Quote
"Program to create centralized Linux Instances of Multiple Accounts and Cross-Platform EC2 Instances Using AWS Systems Manager"
By
Code, Tech
By

In this article, I have given a code which can be used as reference while writing a  program to create centralized Linux Instances of Multiple Accounts and Cross-Platform EC2 Instances Using AWS Systems Manager.

Centralized EC2 Linux Instances

Step 1 – Activation Id and Activation Code Creation

  1. Open Console AWS Sign In Screen
  2. Login to Parent Account i.e. Shared Account as per above diagram
  3. In Services select System Manager
  4. Click on Hybrid Activations
  5. click on create activation button.
  6. Specify Instance Limit
  7. Specify activation expiry date of next month as from todays date. It is valid for 30 days.
  8. click on create activation

How to create activation Id and activation Code in aws System Manager

Step 2 – Create Parameter Store

  1. Sign out from parent account
  2. Login to child account i.e. sandbox as per diagram
  3. in services box type system manager
  4. click on paraemter store – click on create parameter
  5. Specify Name i.e.

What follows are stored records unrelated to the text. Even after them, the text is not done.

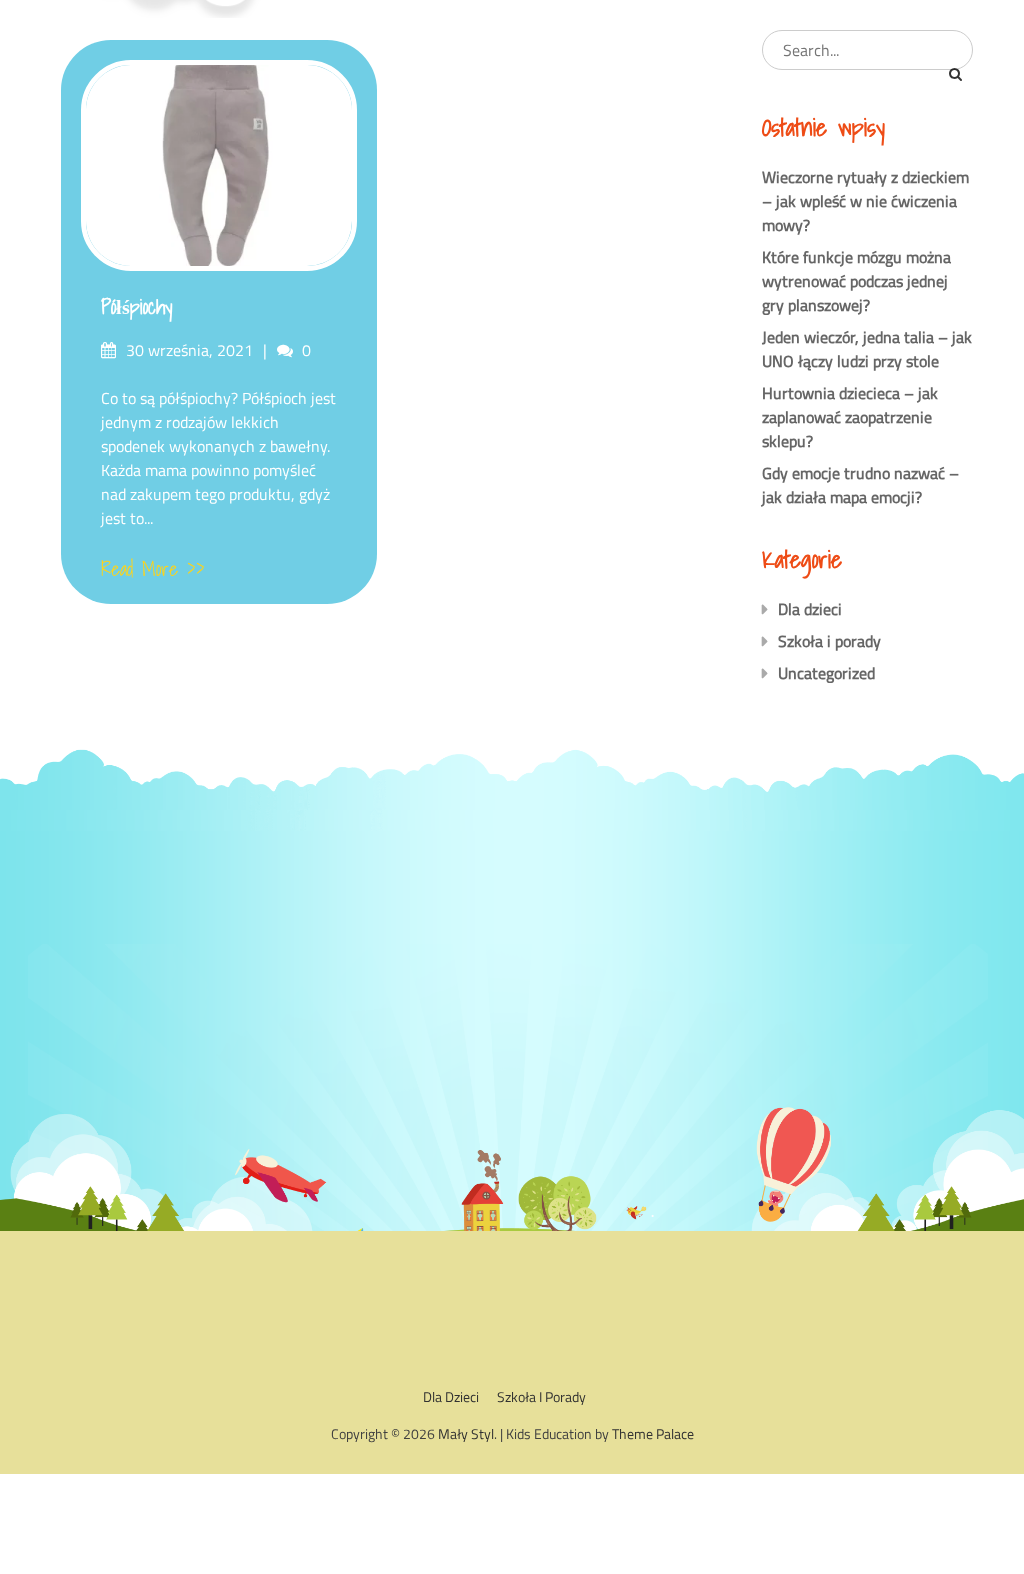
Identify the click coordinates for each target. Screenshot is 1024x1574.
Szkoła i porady (829, 641)
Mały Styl (466, 1433)
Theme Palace (653, 1433)
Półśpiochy (136, 307)
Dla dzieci (810, 609)
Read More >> (153, 569)
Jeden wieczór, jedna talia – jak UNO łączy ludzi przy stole (867, 349)
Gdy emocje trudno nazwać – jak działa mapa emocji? (860, 485)
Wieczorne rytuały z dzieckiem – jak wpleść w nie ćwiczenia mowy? (865, 201)
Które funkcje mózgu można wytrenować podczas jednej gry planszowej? (856, 281)
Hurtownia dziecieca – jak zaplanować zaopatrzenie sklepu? (850, 417)
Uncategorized (826, 673)
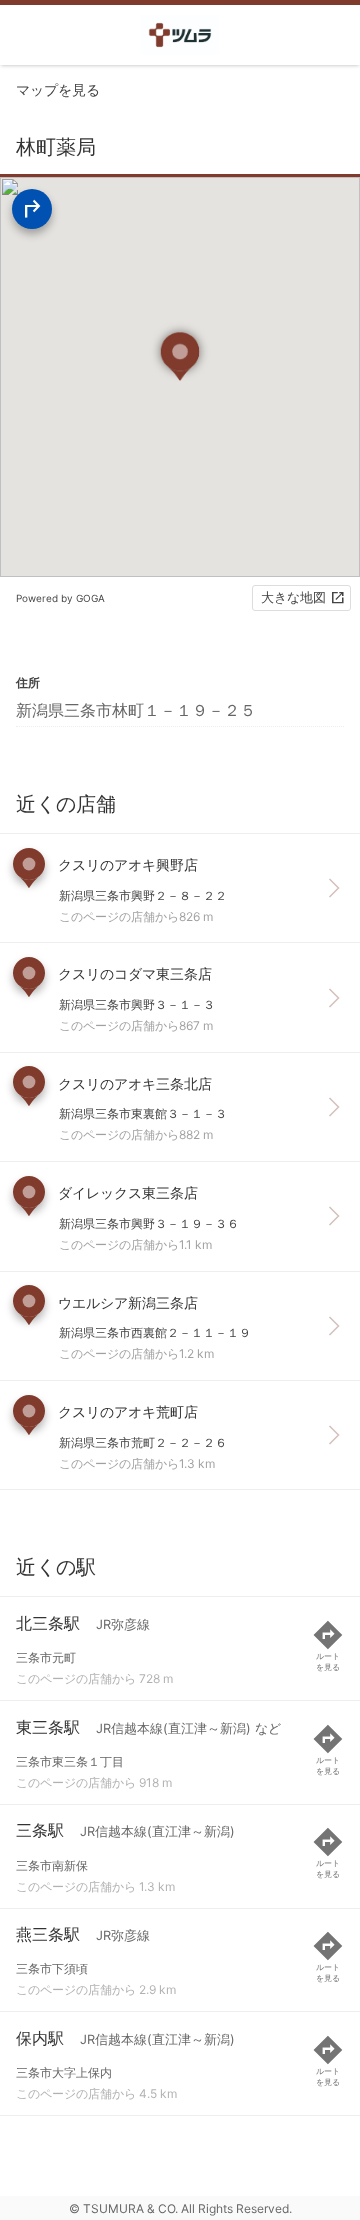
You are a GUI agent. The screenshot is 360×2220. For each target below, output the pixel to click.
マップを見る (58, 89)
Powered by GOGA (60, 598)
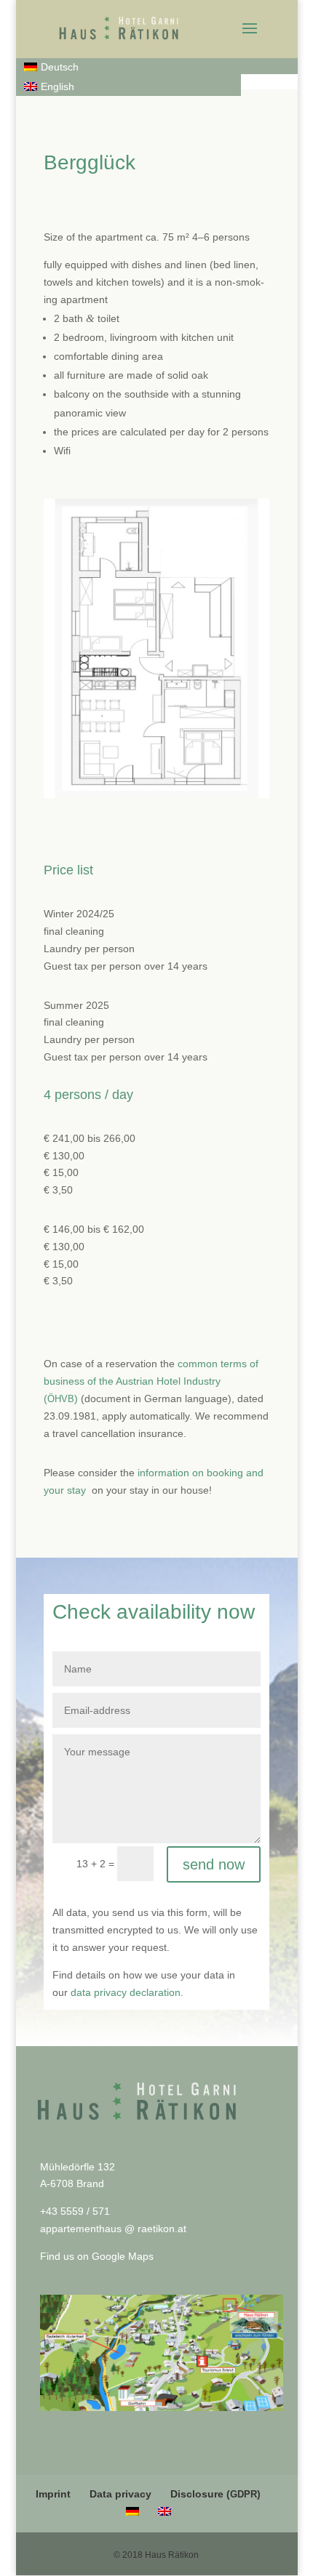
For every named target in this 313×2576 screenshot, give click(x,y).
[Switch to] (132, 2511)
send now (214, 1864)
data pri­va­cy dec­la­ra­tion (126, 1992)
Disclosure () (215, 2494)
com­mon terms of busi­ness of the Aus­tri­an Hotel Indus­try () (151, 1381)
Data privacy (120, 2494)
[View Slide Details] (161, 2353)
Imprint (53, 2494)
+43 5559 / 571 (75, 2211)
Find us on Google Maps (97, 2256)
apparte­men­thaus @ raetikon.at (113, 2228)
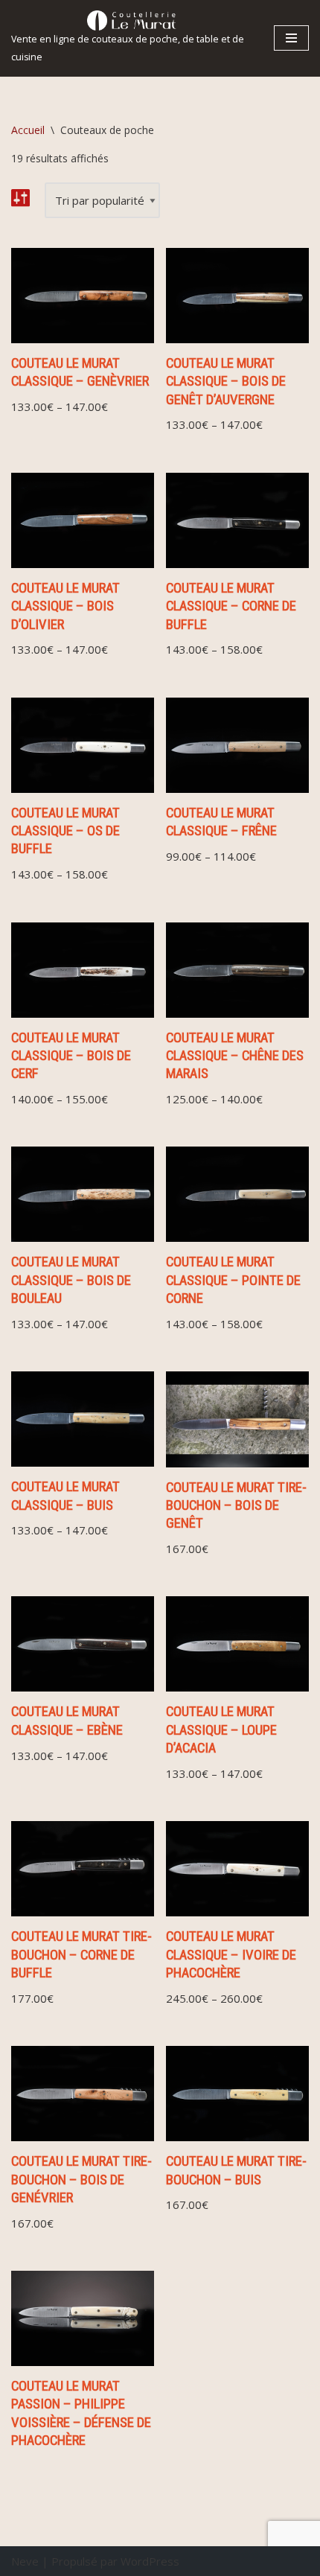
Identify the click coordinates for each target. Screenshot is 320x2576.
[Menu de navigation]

ActivationId – click on standard and string radio buttons then copy and paste the value generated from Hybrid Activations in the value box.
  6. click on create parameter.

Step-3 Linux Instances Registering Instances Lambda Python Program

from boto3 import session
import json
import boto3
import re
import time

def tagging(tagInstance):
    tagvalue = ''
    outputactivation = ''
    s3 = boto3.resource('s3')
    ec2client = boto3.client('ec2', region_name='us-east-1')
    tagInstancePrefix = tagInstance+'-nonprod'
    
    
    bucket = s3.Bucket('cloudz-mi-instances')
    for obj in bucket.objects.filter(Prefix=tagInstancePrefix):
        if "stdout" in obj.key:
        	print obj
        	outputactivation = s3.Object('cloudz-mi-instances', obj.key)
        	outputactivation = outputactivation.get()['Body'].read().decode('utf-8')
        	myoutput = outputactivation.splitlines()
        	print myoutput
        	for content in myoutput:
				words = content.split()
				for word in words:
					if "mi-" in word:
						tagvalue = word
						print 'tagvalue: %s' % tagvalue
						create_tags = ec2client.create_tags(Resources=[str(tagInstance)],Tags=[{'Key':'NonProdManagedInstanceid', 'Value':tagvalue }])
						print 'create_tags:'
						tagresponse = create_tags['ResponseMetadata']['HTTPStatusCode']
						# print tagresponse
						if tagresponse == 200:
							print 'Successfully tagged instanceid: %s' % tagInstance
						else:
							print 'Activation failed for instanceid: %s\n' % tagInstance
    

def Activation(InstanceID):
	REGION="us-east-1"
	# Getting the AWS credentials from the IAM role
	mysession = session.Session()
	credentials = mysession.get_credentials()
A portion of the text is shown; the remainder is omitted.